- EXTRAIT CITÉ -
Le principe
C’est un dispositif concret et fonctionnel que le public expérimente le troisième jour du mix.
Le prototype n’est pas un projet fini, même s’il fonctionne. Il est le fruit de trois jours de réflexion en commun avec son lot de contraintes, de consensus et de trouvailles.
Fabriquer des prototypes n’est pas l’objectif de Museomix en soi ; en revanche, c’est un défi qui encourage une équipe à travailler ensemble.
MUSEOMIX
Vie du prototype
Chaque prototype est documenté par son équipe de la manière la plus exhaustive possible, y compris avec son code source.
Dans l’idéal, le musée conserve les prototypes plusieurs jours après la fin de Museomix afin de les faire tester à son public. Puis, ils sont démontés. Un musée peut choisir de pérenniser un prototype : il s’engage alors à contacter l’équipe qui a développé l’idée originale pour lui proposer le projet. Le type de contractualisation entre le musée et l’équipe sort du périmètre de Museomix : c’est un accord à définir entre les parties concernées. Il faut savoir que la pérennisation demande un réel travail de développement à partir du prototype (ce n’est pas la “suite logique”).

- DONNÉES ENREGISTRÉES -
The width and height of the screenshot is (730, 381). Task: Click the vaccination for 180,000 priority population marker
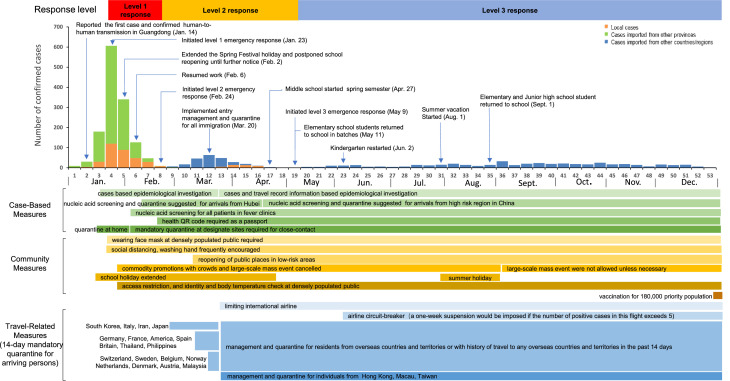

- CONSIGNES -
(a) Recopiez l'extrait sur les prototypes de Museomix depuis « Le prototype n’est » jusqu'à « son code source. » inclus.
(b) Répondez à ces questions à partir de l'extrait sur les prototypes de Museomix :
(i) Quel jour du mix le public expérimente-t-il le dispositif ?
(ii) Par qui et de quelle manière chaque prototype est-il documenté ?
(iii) À quoi s'engage un musée qui choisit de pérenniser un prototype ?

- CORRIGÉ PAR TÂCHE -
(a)
Le prototype n’est pas un projet fini, même s’il fonctionne. Il est le fruit de trois jours de réflexion en commun avec son lot de contraintes, de consensus et de trouvailles.
Fabriquer des prototypes n’est pas l’objectif de Museomix en soi ; en revanche, c’est un défi qui encourage une équipe à travailler ensemble.
MUSEOMIX
Vie du prototype
Chaque prototype est documenté par son équipe de la manière la plus exhaustive possible, y compris avec son code source.

(b)
(i) Le troisième jour du mix.
(ii) Par son équipe, de la manière la plus exhaustive possible, y compris avec son code source.
(iii) À contacter l'équipe qui a développé l'idée originale pour lui proposer le projet.